Zagrałem po dłuższej przerwie i... Absolutnie się z
sobą NIE ZGADZAM!
Po wczorajszej partii wszyscy uznaliśmy, to za
najsłabszy moduł Totally Liquid. O ile zarządcy (CEO) są jeszcze w miarę (od biedy) do zaakceptowania, to już "budynki specjalne" są tak słabo zbalansowane, że powodują srogi rozjazd punktowy. Początkowy draft niestety nie jest w stanie wyrównać braku tego balansu. Sam pomysł na asymetryczność jest kapitalny, ale odnoszę wrażenie, że nie został przetestowany do końca. W wolnej chwili zerknę na BGG i przeczytam dyskusję, bo pewnie są mądrzejsi i bardziej doświadczeni gracze, którzy będą mieli w tej kwestii coś ciekawszego do powiedzenia niż ja.

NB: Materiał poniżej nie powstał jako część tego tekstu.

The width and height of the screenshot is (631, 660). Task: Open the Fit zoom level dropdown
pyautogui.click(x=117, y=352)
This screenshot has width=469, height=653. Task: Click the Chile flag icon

Na razie, po wczorajszej partii, mam niesmak i poczucie ogromniej niesprawiedliwości - przewaga punktowa pomiędzy miejscem 1,2 a 3, 4 była tak duża, jakbyśmy grali w inną grę.

Nie wiem, czy dobrze pamiętam, ale chyba było tak - 1. 89 punktów. 2 78 punktów. 3. 55 punktów. 4. 52 punkty.
Zagrałem jednak pierwszy raz z użyciem modułu PR Events i tu muszę przyznać - jestem bardzo mile zaskoczony. Kiedyś pamiętam gdzieś czytałem, że właśnie te karty nie są zbalansowane, ale we wczorajszej rozgrywce w ogóle tego nie odczułem, a "ukryte cele" dodają super smaczku strategicznego i kombinowania "w co pójść", żebyśmy skorzystali na dodatkowych punktach bardziej niż pozostali gracze. Generuje to fajne emocje przy stole i dostarcza fajnego dylematu na sam koniec rozgrywki - "którą kartę ujawnić".
Bardzo podobają mi się też wodne dinozaury, które wreszcie mają bardzo zróżnicowane umiejętności i przy których czuć różnorodność. Świetna sprawa i chcę z nimi grać
zawsze!
Po wczorajszej partii stwierdzam dobitnie, że nie umiem w tą grę grać, ale chcę ją eksplorować dalej. Bardzo mi się ten tytuł podoba, pomimo marudzenia na to, że ktoś mi coś podebrał.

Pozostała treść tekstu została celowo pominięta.